*** Opening RECORDS FOR PROCESSING ***
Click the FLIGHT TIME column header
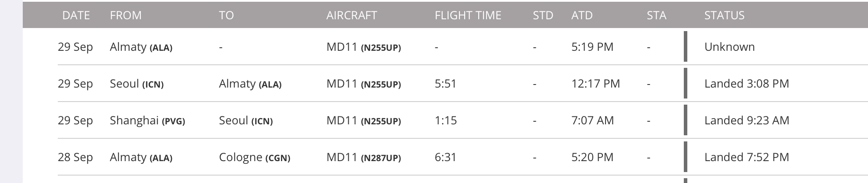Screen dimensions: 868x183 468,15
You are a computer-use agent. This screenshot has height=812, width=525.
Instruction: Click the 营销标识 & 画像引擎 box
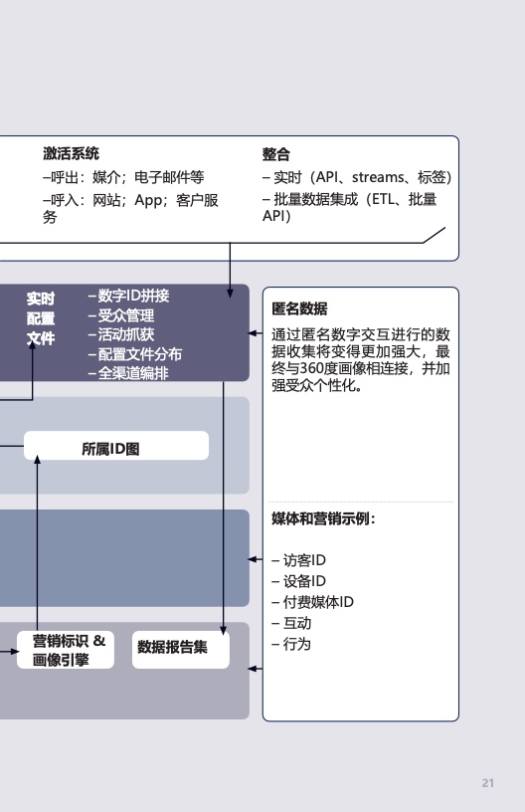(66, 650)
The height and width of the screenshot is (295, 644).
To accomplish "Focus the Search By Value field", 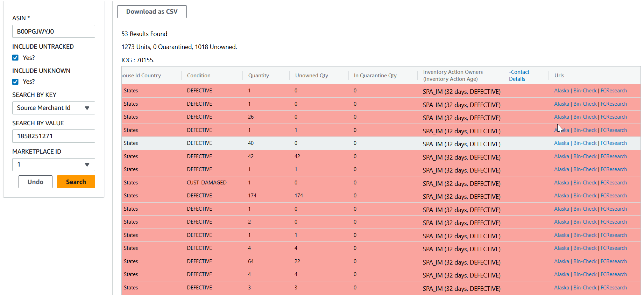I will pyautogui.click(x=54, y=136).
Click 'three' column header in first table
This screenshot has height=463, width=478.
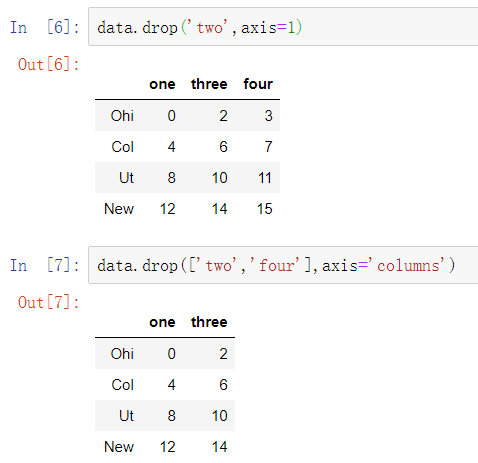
*** Closing RECORDS FOR PROCESSING ***
*** Opening RECORDS FOR PROCESSING ***
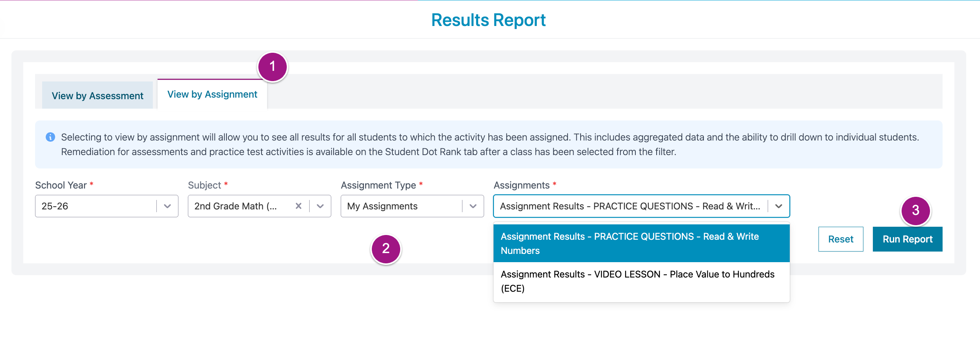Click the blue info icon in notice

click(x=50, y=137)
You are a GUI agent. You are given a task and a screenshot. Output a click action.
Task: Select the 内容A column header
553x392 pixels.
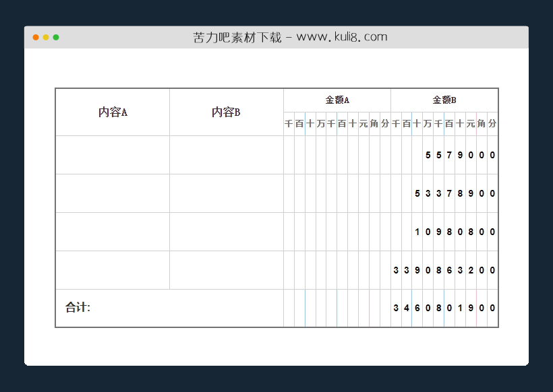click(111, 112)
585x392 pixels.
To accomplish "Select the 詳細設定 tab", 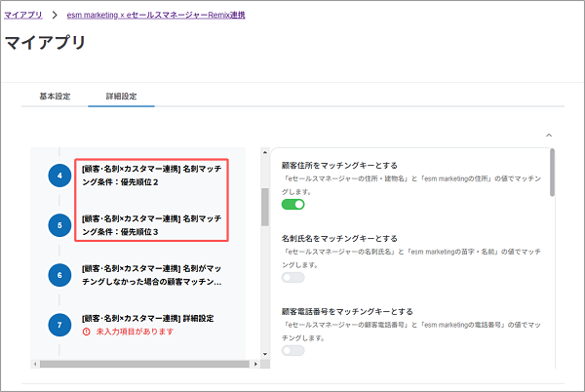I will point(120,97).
*** Closing RECORDS FOR PROCESSING ***
→ **WHAT IS NEEDED**
Find the line with "Click the FLIGHT TIME column header" in the entries above. Set down exactly every line from it up to and including the line with "The height and", images excluded.

→ **RESPONSE BOX**
Click the FLIGHT TIME column header
Screen dimensions: 868x183 468,15
You are a computer-use agent. This screenshot has height=812, width=525.
Instruction: Click the 营销标识 & 画像引擎 box
(66, 650)
The height and width of the screenshot is (295, 644).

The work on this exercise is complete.